Ketiga, mampu menjembatangi kesenjangan sosial ekonomi yang semakin melebar dengan melakukan program-program pemberdayaan dan pendampingan. Keempat, mampu menjamin terlaksananya program berkelanjutan di mana generasi sekarang ini tidak mewariskan persoalan-persoalan yang membebani generasi mendatang dengan usaha memenuhi kebutuhan-kebutuhan mereka pada masa kini dan masa yang akan datang.

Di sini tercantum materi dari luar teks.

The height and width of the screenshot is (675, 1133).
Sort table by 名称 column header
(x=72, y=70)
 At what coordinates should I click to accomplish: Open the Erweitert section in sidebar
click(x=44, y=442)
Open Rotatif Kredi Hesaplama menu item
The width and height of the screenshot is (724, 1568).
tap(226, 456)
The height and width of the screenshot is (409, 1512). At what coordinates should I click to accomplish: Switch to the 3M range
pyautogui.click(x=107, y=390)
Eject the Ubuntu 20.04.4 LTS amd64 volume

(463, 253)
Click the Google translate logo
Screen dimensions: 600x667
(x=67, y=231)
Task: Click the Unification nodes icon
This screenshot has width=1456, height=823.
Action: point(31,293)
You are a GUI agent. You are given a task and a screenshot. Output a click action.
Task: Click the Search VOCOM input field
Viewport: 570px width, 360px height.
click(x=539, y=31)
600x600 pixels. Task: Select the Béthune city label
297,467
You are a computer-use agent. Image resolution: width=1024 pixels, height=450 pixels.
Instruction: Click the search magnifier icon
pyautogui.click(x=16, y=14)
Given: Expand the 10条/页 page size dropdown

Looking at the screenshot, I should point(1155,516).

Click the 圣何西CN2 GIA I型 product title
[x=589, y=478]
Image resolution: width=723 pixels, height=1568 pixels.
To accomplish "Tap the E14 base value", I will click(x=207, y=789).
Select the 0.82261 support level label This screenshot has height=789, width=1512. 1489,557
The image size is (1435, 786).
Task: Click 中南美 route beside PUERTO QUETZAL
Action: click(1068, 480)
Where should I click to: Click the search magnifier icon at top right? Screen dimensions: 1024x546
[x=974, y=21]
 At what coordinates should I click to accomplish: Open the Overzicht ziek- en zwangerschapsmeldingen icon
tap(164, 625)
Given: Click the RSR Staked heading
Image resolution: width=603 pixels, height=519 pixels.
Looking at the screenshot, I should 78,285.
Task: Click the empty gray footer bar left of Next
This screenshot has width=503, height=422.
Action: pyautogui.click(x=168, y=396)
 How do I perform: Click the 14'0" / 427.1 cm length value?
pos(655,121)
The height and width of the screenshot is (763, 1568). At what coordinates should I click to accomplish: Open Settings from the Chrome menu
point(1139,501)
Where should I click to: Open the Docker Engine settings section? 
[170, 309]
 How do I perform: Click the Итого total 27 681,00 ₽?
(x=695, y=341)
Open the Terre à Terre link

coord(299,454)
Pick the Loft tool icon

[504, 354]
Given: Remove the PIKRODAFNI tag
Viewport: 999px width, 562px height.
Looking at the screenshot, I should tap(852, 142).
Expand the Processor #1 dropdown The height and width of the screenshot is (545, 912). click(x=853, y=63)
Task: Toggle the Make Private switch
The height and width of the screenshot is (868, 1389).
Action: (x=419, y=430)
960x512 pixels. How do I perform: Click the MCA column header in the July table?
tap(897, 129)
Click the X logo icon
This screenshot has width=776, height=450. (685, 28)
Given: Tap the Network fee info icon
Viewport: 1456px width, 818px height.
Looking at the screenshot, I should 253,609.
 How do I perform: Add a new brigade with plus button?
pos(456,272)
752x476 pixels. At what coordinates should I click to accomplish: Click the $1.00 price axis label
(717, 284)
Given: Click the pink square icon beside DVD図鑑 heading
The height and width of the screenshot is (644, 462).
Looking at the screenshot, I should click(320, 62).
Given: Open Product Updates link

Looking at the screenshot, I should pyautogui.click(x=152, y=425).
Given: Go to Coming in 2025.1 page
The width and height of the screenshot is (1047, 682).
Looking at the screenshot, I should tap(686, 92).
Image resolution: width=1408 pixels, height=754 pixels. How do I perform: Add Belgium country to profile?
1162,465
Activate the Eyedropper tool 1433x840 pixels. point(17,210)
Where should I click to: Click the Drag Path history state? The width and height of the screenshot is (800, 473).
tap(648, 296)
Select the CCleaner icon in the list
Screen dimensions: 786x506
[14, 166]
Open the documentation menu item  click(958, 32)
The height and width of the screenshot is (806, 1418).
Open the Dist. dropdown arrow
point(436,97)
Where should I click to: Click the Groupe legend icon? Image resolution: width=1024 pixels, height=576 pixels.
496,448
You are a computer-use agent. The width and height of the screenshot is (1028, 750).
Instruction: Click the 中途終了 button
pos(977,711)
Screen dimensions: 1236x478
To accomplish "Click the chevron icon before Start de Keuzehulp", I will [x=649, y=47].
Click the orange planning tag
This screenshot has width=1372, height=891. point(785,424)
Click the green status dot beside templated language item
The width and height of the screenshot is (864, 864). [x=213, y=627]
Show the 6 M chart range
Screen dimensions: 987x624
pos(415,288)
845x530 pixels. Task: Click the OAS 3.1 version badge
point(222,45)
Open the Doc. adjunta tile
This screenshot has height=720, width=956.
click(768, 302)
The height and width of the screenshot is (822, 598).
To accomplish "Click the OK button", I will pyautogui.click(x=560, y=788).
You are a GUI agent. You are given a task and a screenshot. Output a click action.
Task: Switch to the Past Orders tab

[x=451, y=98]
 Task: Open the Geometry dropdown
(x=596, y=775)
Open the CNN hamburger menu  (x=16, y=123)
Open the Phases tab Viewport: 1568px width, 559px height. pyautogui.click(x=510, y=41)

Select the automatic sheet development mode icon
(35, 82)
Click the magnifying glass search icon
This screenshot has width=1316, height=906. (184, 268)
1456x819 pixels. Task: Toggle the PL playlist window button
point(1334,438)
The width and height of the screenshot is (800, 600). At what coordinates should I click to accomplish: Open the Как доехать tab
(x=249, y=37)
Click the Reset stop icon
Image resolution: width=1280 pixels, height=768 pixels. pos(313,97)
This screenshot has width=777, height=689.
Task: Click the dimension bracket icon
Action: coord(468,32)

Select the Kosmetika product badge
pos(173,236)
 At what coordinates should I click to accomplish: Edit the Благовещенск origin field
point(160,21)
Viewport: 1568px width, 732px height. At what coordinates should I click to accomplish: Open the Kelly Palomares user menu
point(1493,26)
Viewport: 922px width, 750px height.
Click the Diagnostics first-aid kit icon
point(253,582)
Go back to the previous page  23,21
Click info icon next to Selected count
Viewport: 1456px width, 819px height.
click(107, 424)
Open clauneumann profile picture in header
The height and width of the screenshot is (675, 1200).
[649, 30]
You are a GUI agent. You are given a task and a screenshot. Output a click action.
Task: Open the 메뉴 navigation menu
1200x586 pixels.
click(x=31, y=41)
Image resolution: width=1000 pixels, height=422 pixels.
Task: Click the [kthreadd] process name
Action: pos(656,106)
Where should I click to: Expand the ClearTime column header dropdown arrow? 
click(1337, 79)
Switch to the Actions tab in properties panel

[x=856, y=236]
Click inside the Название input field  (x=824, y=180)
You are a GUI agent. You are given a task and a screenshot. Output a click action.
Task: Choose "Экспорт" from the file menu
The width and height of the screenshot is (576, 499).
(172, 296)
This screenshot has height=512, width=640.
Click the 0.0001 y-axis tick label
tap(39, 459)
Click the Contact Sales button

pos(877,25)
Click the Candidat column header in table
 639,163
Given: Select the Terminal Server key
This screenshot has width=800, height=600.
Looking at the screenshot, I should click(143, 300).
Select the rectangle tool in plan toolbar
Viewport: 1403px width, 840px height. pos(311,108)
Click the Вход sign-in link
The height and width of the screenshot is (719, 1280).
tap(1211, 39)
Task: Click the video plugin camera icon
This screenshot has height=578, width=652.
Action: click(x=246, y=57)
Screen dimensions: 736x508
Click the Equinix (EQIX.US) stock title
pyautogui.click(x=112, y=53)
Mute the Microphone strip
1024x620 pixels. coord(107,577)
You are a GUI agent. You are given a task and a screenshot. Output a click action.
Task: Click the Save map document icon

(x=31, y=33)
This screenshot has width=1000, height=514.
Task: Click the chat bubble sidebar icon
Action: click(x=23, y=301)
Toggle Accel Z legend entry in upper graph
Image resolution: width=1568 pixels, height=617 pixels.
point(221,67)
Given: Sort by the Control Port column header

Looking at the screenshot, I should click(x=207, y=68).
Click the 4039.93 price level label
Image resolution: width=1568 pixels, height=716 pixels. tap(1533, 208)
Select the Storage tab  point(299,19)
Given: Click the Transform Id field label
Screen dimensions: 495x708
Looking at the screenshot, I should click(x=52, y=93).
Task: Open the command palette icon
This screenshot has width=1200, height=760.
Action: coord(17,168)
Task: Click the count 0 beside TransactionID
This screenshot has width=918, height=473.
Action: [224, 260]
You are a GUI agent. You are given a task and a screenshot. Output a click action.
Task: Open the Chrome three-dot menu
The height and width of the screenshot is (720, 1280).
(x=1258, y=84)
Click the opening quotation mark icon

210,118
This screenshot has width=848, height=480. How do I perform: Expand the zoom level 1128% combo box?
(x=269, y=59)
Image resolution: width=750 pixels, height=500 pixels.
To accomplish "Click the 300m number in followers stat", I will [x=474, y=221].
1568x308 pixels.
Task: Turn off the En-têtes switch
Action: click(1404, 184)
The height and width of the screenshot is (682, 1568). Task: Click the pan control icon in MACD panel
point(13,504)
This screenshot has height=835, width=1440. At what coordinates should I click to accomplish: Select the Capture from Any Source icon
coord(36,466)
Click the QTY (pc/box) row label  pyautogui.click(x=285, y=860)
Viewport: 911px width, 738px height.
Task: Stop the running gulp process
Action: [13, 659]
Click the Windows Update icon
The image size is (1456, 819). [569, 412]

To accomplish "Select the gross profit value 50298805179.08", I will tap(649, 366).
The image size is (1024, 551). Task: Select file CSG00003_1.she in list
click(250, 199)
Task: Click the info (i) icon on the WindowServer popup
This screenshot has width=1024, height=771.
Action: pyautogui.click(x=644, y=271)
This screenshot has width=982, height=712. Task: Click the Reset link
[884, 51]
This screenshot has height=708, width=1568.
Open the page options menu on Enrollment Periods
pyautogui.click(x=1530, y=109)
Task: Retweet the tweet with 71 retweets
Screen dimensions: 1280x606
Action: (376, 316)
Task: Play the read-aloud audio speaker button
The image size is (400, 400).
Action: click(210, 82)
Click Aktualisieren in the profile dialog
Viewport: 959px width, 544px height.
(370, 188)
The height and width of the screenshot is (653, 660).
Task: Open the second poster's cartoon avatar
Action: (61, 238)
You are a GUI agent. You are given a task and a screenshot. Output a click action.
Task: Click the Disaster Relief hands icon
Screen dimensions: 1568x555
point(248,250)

Kelima, mampu  meminimalisir kerusakan ekosistim yang sudah semakin parah, mengingat salah satu ‘perusak’ ekosistim adalah sistim ekonomi kapitalistik, yang sangat menekankan pada pembangunan dan perkembangan ekonomi yang tinggi. Keenam, mampu membela mereka yang marginal, dengan program-program subsidi dan pendidikan, kesehatan dan perumahan agar mereka dibebaskan dari proses marginalisasi.

Ketujuh, mempelajari budaya setempat dan menganalisanya. Kemudian saling memberdayakan dalam sejumlah hal. Dan Terakhir, mampu sungguh-sungguh berorientasi pada stakeholder benefit agar jangan ada yang dikalahkan atau dikorbankan.

Selain beberapa hal yang ditekankan itu, dalam buku: Moral (Ekonomi) dan Masalahnya, Dr. Al Purwa Hadi Wardoyo, MSF  juga mengungkapkan bahwa “perlu dikembangkan sistim ekonomi campuran, bukan sistim ekonomi komando, dan sistim ekonomi kapitalis.

Sistim ekonomi campuran itu lebih memungkinkan warga masyarakat berkembang baik sebagai individu maupun makluk sosial. Sementara pada sistim ekonomi kapitalis sangat berideologi liberalisme, yang menjunjung tinggi kebebasan individu. Demikianpun ekonomi komando, yang memegang semuanya dari yang berkuasa atau yang dikomandokan dari atas.

Ini secara moral tidak dibenarkan. Dari segi moral, sekurang-kurangnya secara teoritis sistim ekonomi campuran ini lebih diterima, karena sistim ini lebih memungkinkan warga masyarakat yang berkembang baik sebagai individu maupun sebagai makluk sosial”.

Keprihatinan Gereja di Papua

Maraknya dengan berbagai masalah yang ada di Papua kini gereja pun turut prihatin terhadap umatnya. Menaruh fokus keprihatinan pada kondisi manusia yang terabaikan, dan tentu saja juga nasib para buruhnya. Tampilnya masyarakat terindustrialisasi mengubah pola lama hidup bersama, pertanian. Tetapi, para buruh mendapat perlakuan buruk. Mereka diperas jatuh dalam kemiskinan struktural yang luar biasa. Dan tidak mendapat keadilan dalam upah dan perlakuan.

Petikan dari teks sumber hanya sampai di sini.